Now, because Fred Thompson rents a pickup just long enough to be photographed in it and then drives away in a luxury car afterwards, he's "authentic."

Meanwhile, John Edwards, who genuinely grew up poor but became rich later, is a big phony:

And what of another wealthy Southerner who used to be a trial lawyer? One who doesn't rent props to hide his good fortune? The pundits channel Holden Caulfield and declare John Edwards to be a big phony. Just this week, Bill O'Reilly ("I have no respect for him. He's a phony and is in the tank for special interest to damage this country. Edwards is going nowhere, but deserves to be called out."), Dennis Miller, and Tucker Carlson ("Is Edwards an appalling phony, I guess is my question?") described Edwards as "phony."

The rich trial lawyer/lobbyist who rents a red pickup, not to drive, but to use as a prop? The media tell us he's folksy and authentic. And the rich former trial lawyer who doesn't hide his good fortune? He's a phony.


And why is John Edwards a phony? Because he doesn't pretend to be poor. See, if he faked poverty, he'd be authentic, but because he doesn't pretend to be poor, he's a phony. Following this? Well, it only gets dumber.

Because, see, John Edwards is a phony because he advocates policies that would benefit poor people.
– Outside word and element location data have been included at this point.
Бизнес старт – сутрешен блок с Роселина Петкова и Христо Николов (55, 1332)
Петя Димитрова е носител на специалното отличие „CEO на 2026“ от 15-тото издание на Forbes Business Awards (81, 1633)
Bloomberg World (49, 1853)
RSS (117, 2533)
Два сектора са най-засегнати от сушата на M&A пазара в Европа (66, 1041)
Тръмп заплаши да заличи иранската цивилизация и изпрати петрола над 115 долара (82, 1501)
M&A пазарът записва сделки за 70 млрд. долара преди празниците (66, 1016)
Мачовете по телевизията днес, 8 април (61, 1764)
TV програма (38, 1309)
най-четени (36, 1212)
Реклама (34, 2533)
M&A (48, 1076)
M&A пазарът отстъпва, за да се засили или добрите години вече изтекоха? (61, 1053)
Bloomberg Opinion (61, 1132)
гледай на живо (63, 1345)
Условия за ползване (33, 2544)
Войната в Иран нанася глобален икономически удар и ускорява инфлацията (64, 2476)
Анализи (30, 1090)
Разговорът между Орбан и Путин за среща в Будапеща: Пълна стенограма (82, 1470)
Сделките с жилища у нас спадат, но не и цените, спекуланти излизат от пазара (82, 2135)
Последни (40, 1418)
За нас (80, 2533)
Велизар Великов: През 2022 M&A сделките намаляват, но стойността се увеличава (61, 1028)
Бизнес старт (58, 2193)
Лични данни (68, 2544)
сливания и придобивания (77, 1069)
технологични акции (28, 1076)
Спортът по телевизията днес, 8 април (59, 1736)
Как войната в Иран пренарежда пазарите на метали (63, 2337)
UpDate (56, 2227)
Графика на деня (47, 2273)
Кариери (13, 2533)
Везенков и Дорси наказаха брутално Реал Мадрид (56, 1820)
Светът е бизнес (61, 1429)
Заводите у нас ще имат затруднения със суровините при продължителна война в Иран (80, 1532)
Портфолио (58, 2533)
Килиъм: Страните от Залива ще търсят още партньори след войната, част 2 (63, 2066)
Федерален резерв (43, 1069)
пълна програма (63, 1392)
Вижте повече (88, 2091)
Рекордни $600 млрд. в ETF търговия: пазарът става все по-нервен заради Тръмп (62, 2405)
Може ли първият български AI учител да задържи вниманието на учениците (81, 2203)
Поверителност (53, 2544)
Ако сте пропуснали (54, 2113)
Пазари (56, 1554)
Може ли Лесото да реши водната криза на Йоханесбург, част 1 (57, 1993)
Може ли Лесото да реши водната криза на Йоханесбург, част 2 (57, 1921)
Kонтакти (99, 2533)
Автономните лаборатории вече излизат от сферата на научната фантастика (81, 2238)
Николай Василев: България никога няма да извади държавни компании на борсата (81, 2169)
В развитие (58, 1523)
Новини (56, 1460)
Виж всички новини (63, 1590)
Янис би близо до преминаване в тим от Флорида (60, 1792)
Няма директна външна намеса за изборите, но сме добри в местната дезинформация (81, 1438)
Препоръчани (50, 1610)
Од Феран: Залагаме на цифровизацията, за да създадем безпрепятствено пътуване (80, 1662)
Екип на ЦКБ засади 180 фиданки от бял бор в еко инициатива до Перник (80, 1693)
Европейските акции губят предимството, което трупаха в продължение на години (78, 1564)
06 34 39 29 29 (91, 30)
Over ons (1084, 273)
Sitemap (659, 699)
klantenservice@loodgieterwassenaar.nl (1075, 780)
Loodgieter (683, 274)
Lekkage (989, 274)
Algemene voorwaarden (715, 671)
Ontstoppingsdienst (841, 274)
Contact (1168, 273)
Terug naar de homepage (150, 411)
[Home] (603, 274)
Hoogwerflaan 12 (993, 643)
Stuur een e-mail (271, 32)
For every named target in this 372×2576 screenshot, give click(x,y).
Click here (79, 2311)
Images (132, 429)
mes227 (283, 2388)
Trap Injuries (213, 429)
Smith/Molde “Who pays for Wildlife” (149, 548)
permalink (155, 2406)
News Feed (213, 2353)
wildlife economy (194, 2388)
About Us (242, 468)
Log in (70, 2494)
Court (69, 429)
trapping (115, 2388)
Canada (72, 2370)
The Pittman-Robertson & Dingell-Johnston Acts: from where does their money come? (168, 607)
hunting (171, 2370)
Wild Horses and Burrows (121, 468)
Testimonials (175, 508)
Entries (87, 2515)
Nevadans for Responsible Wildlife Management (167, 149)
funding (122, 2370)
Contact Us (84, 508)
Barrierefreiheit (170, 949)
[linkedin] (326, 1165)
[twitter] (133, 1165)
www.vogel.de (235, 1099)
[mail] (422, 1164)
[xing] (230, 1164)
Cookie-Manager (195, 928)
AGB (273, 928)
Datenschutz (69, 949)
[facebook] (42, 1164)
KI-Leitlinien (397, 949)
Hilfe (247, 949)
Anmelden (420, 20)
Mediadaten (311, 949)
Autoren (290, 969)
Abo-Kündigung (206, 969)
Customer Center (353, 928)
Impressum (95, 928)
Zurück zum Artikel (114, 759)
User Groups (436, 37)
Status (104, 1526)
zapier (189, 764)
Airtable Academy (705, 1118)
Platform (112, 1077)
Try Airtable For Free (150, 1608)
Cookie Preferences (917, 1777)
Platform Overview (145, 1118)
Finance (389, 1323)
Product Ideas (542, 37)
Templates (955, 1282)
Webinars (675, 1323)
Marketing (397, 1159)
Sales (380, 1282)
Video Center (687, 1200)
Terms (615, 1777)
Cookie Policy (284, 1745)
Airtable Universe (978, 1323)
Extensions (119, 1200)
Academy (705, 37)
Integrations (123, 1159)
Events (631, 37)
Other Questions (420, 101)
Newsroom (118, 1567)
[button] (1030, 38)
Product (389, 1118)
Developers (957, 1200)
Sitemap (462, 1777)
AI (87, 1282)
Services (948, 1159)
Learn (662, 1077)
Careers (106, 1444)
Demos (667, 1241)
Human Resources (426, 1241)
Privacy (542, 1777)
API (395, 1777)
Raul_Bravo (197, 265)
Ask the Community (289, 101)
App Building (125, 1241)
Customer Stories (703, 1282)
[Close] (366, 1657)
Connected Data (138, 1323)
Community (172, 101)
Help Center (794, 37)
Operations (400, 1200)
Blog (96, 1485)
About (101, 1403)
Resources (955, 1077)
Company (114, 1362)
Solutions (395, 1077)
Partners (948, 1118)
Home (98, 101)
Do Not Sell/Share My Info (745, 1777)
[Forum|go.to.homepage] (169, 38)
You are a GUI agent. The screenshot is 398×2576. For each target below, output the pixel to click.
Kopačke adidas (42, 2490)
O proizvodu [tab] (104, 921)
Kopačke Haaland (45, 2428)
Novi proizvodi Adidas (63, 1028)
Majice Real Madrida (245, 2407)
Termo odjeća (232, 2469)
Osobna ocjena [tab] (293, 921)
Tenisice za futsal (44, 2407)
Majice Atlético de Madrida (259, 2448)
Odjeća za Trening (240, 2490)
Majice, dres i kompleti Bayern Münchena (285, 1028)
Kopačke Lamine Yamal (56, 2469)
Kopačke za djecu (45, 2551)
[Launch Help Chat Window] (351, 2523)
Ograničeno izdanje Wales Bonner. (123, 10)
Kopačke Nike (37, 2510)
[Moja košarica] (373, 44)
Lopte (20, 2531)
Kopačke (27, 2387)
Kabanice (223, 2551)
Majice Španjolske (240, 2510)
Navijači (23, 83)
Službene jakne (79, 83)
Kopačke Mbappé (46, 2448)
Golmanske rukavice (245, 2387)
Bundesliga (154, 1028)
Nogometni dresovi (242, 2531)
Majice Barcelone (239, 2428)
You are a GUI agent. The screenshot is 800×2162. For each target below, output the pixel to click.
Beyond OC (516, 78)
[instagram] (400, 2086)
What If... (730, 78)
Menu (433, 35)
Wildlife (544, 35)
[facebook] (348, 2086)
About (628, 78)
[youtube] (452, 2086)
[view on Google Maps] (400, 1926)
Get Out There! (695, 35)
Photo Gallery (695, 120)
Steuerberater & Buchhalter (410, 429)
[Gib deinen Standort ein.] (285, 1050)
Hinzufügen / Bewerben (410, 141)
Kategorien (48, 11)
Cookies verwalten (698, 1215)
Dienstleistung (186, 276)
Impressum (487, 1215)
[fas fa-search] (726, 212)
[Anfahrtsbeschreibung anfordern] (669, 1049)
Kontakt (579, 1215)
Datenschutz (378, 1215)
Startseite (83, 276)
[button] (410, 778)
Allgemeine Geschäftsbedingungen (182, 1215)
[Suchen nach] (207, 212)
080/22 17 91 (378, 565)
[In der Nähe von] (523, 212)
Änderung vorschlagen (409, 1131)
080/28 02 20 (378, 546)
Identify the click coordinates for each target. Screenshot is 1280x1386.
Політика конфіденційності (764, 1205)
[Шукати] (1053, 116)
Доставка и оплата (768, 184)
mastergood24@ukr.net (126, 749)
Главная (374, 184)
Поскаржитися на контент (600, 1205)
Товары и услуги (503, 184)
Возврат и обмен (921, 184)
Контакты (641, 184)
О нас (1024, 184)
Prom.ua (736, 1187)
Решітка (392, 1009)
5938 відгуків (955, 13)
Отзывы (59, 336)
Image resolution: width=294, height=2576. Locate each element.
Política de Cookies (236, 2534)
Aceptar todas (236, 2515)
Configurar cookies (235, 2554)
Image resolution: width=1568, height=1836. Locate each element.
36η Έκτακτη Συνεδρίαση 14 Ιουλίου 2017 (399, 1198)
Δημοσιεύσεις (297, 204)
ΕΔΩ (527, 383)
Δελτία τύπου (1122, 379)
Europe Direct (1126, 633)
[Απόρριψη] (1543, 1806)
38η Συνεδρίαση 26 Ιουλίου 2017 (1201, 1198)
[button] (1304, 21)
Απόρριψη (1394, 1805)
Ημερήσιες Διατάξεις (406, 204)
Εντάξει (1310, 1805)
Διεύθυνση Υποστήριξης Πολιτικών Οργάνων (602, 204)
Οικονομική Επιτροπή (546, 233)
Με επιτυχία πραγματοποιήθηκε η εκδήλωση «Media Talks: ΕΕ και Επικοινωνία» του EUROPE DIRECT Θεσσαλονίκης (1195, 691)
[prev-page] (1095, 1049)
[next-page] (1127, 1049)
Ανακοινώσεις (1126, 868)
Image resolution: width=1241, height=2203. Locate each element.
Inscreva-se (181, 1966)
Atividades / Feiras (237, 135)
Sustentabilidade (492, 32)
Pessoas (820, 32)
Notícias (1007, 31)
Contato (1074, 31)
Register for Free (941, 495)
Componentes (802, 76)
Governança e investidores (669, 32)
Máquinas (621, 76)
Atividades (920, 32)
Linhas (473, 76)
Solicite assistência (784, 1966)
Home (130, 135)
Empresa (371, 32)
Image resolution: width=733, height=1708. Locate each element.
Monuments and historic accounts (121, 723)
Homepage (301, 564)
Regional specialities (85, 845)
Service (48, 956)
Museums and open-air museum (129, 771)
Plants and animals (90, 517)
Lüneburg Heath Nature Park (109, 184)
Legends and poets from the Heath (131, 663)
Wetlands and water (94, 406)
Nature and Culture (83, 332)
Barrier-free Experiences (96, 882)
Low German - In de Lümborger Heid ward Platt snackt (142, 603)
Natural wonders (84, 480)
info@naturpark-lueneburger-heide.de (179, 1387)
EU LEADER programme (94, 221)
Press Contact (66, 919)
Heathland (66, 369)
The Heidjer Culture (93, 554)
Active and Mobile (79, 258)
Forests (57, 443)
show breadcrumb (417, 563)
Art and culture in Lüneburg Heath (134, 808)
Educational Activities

If you don't think that makes any sense, think about the apparent rationale that leads journalists to conclude that Edwards is a phony: his policy proposals to fight poverty. He's rich and wants to fight poverty, so they say he's a phony hypocrite. As we have explained, that simply isn't what "hypocrite" means -- it isn't as if Edwards is running around saying everybody should be poor, then going home at night and swimming in gold coins like Scrooge McDuck. That would be hypocrisy -- and that isn't what Edwards advocates at all. He wants to combat poverty. Hypocrisy is generally considered one of the most damaging qualities a politician can exhibit. Political reporters certainly behave as though that is the case. And yet they demonstrate an absolutely stunning lack of understanding of what hypocrisy actually is.


Got it? If you're not actually poor, but want to help poor people, you're a "hypocrite." Anything other than naked self-interest is hypocrisy.

See, all those rich Republicans who want to cut taxes only for themselves and other rich people, while running around posing for photos in rented pickups they pretend to own? That's "authentic."

Now excuse me while I go beat my head against a wall.